Léon Krier worked in the office from July 1968 to December 1970 and again from April 1973 to May 1974.
Robin Nicholson
I joined the office in 1969 when there were eight of us at Gloucester Place: Jim and Michael in the back room and the rest of us in the front. Our room was dominated by hanging model of the Cambridge Library but it was drawings that we did, some brilliantly and some carefully, while Jim did multiple doodles on aeroplane flights.
In spring 1970 Jim arrived one morning with a roll of tracing paper and pencil-drawn plans, section and elevation for a new project, the Olivetti Training Centre at Haslemere [1969-72], and asked Julian Harrap and me to draw it up in ink. It was a complete design that, however hard I tested it, could not be changed. There was a hall that could be subdivided by walls that dropped from the sky and rolling walls to open it up to the tapering glazed link and yet it had no structure or cladding material.

**SUPPLIED INFORMATION**

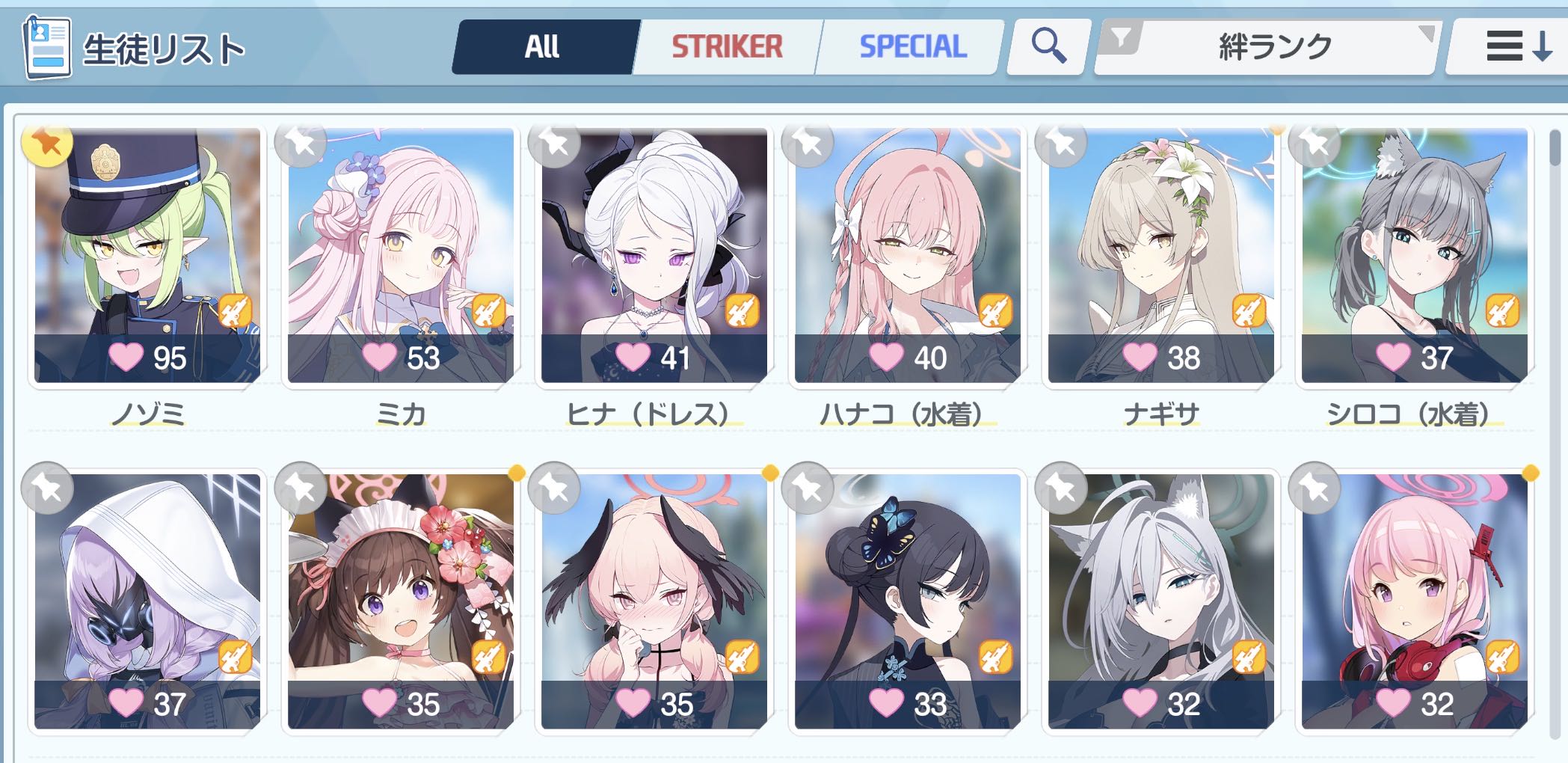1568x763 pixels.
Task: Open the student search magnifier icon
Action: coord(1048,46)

--

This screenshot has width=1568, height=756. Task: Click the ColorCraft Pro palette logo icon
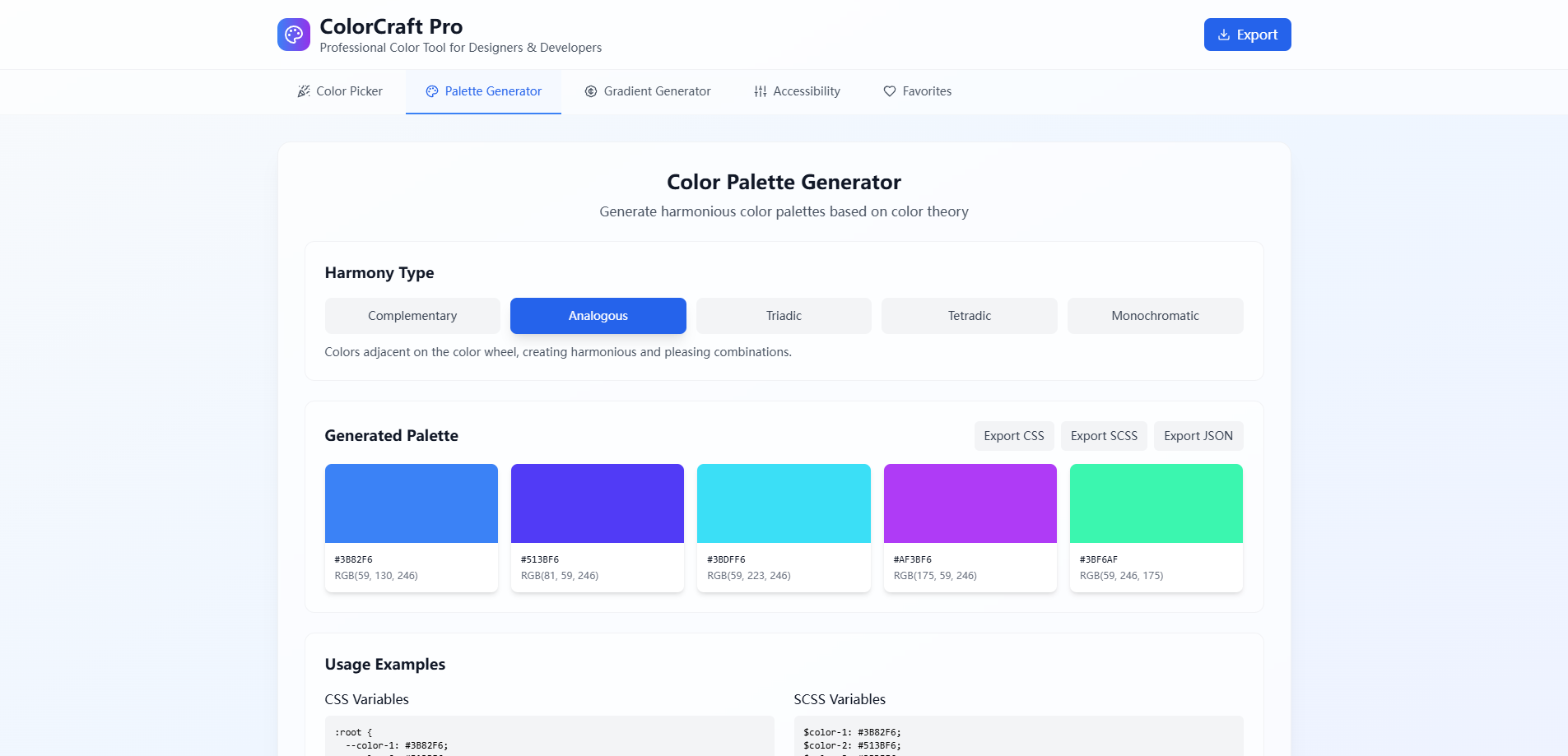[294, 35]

**JOB A**
Pull out each line of the rows that contains the string "icon".
**JOB B**
Carry on the recollection of working at the Gloucester Place office from the point where it stops.

**TASK OUTPUT A**
Task: Open the student search magnifier icon
This screenshot has width=1568, height=756. Task: Click the ColorCraft Pro palette logo icon

**TASK OUTPUT B**
All this is summarised in the axo with the unclipped end, which I drew; Barbara Littenberg then traced it and you can now find it in Jim’s drawer at the V&A. While I was working up sketch alternatives of details and junctions for Jim to consider, Léon Krier was drawing the fantastical competitions for Siemens and Lima. When I came back from time out in Chile, the office had grown and Léon was redrawing many of the schemes and laying out the Black Book with Jim.
Robin Nicholson was in the office from 1969-73 and part-time from 1974-76. He is a senior director at Edward Cullinan Architects, which he joined in 1979.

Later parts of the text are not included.